Cependant, ce prélude dégageait une toute autre ambiance.
Gu Fei ouvrit la bouche. "Je veux qu'un regard dure toute une vie..."
Sa voix était un peu rauque, stable et douce. Avec cette seule phrase, Jiang Cheng eut soudain l'impression d'être complètement enveloppé dans le parfum de Gu Fei.
"Je veux lever les yeux et voir le soleil chaud sur l'herbe de printemps, avec moi dans tes bras ; je veux marcher vers l'inconnu et traverser le temps, tu l'entendras si tu ouvres les yeux ; je veux que tu sois à mon épaule gauche, un sourire à ma droite."

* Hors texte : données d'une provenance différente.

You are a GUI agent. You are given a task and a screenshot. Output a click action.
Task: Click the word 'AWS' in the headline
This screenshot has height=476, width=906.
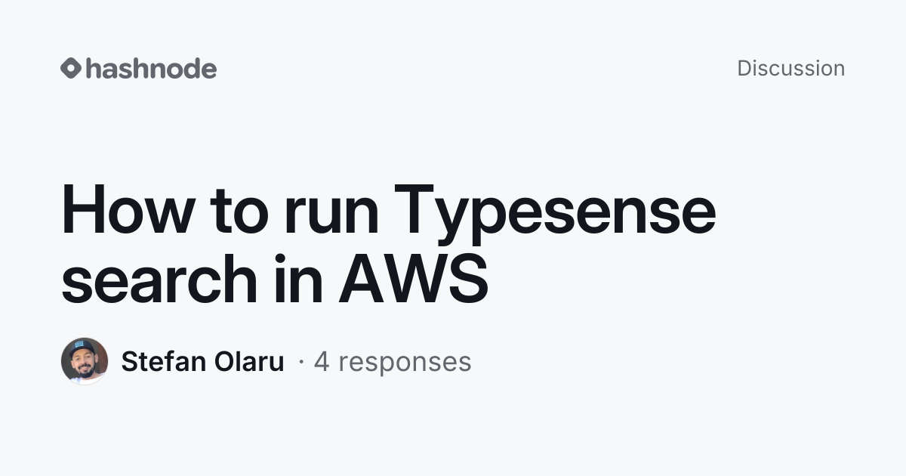[x=413, y=280]
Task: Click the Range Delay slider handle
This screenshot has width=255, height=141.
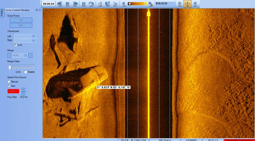Action: (9, 67)
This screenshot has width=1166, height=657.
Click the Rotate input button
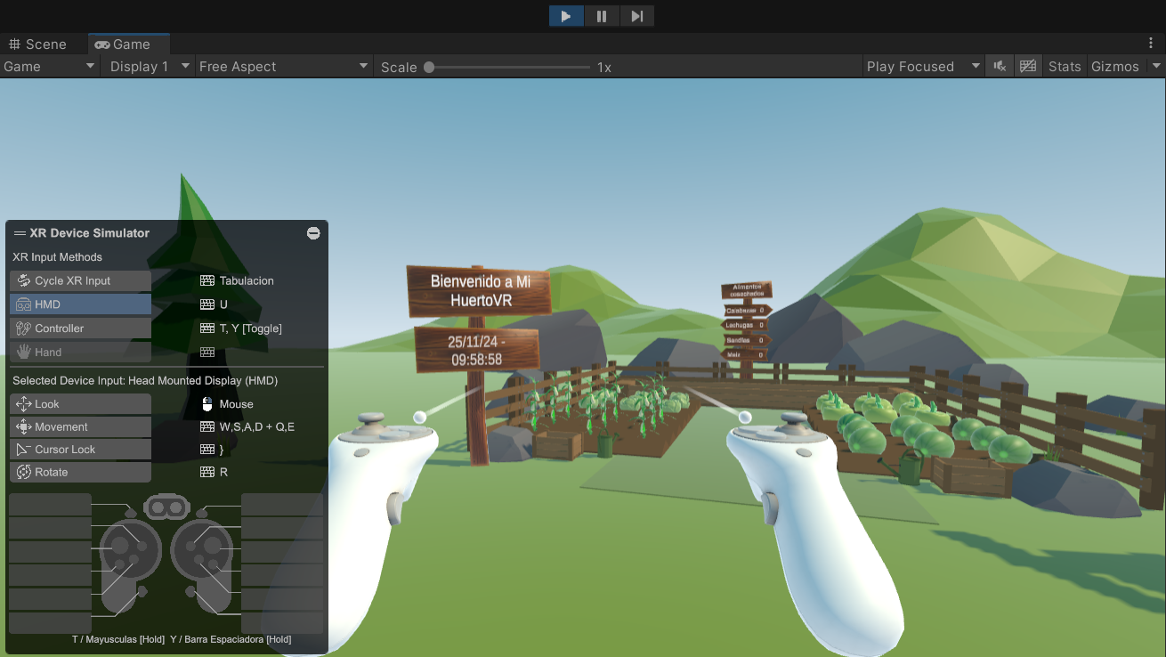(80, 472)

Gu Fei leva les yeux vers lui. "Je veux courir librement sans souci dans tes yeux ; je veux qu'un regard dure toute une vie..."
Sous la lumière du soleil, le jeune homme en tee-shirt blanc se tenait sur la scène avec un sourire aux lèvres, ses doigts effleurant les cordes... Jiang Cheng fixa Gu Fei comme dans un rêve. Il avait l'impression d'être dans une transe. Il ne pouvait presque pas dire si la musique qu'il entendait jouait dans ses oreilles, ou dans son cœur.